Waukechon is a town in Shawano County, Wisconsin, United States. The population was 1,002 at the 2020 census. The unincorporated community of Lunds is located in the town. Its Menominee name is Wākecānāpāēw, meaning "crooked beak man", a reference to the Thunderbird Clan of the Ho-Chunk.

==Geography==
According to the United States Census Bureau, the town has a total area of 35.9 square miles (93.0 km^{2}), of which 35.4 square miles (91.7 km^{2}) is land and 0.5 square mile (1.3 km^{2}) (1.39%) is water.

==Demographics==
As of the census of 2000, there were 928 people, 337 households, and 262 families residing in the town. The population density was 26.2 people per square mile (10.1/km^{2}). There were 362 housing units at an average density of 10.2 per square mile (3.9/km^{2}). The racial makeup of the town was 97.31% White, 1.19% Native American, 0.11% Asian, 0.65% from other races, and 0.75% from two or more races. Hispanic or Latino of any race were 0.75% of the population.

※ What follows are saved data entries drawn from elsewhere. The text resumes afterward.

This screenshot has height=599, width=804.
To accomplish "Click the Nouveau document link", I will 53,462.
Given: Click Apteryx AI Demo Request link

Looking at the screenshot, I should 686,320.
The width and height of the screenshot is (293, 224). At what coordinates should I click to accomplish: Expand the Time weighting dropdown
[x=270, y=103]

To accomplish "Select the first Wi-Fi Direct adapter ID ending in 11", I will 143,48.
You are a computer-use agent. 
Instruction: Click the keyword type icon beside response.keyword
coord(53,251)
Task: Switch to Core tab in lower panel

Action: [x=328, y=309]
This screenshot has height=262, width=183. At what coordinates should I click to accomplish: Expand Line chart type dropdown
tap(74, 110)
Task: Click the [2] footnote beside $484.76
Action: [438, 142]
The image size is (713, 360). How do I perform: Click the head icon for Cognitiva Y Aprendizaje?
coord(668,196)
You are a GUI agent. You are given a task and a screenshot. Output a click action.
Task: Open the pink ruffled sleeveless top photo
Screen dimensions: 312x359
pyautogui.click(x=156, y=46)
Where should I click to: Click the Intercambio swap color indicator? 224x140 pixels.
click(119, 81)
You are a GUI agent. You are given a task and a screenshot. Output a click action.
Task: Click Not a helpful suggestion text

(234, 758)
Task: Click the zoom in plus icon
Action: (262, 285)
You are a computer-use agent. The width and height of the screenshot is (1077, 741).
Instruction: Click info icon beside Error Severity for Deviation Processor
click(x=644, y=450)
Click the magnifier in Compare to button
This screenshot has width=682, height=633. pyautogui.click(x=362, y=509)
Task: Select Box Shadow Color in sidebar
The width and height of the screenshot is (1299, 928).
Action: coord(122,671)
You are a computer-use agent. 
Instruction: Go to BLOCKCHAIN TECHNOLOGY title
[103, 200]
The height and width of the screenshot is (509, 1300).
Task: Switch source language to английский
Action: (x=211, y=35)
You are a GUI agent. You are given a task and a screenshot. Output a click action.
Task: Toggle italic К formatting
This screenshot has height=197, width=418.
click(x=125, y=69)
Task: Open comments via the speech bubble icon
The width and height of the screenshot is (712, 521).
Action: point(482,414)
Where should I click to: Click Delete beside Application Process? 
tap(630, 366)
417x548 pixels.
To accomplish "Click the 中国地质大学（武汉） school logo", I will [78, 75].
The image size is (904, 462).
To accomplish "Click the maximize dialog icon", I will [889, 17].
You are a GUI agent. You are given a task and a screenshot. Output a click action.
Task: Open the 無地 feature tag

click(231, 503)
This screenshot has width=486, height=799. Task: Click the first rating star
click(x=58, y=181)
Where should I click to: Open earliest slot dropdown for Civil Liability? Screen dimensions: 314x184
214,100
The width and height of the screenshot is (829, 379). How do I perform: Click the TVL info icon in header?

There were 337 households, out of which 38.0% had children under the age of 18 living with them, 68.5% were married couples living together, 3.9% had a female householder with no husband present, and 22.0% were non-families. 17.2% of all households were made up of individuals, and 6.8% had someone living alone who was 65 years of age or older. The average household size was 2.75 and the average family size was 3.12.

In the town, the population was spread out, with 28.4% under the age of 18, 5.9% from 18 to 24, 30.0% from 25 to 44, 22.7% from 45 to 64, and 12.9% who were 65 years of age or older. The median age was 38 years. For every 100 females, there were 110.0 males. For every 100 females age 18 and over, there were 110.8 males.

The median income for a household in the town was $46,000, and the median income for a family was $54,375. Males had a median income of $33,462 versus $20,156 for females. The per capita income for the town was $18,041. About 2.4% of families and 3.8% of the population were below the poverty line, including 3.2% of those under age 18 and 8.6% of those age 65 or over.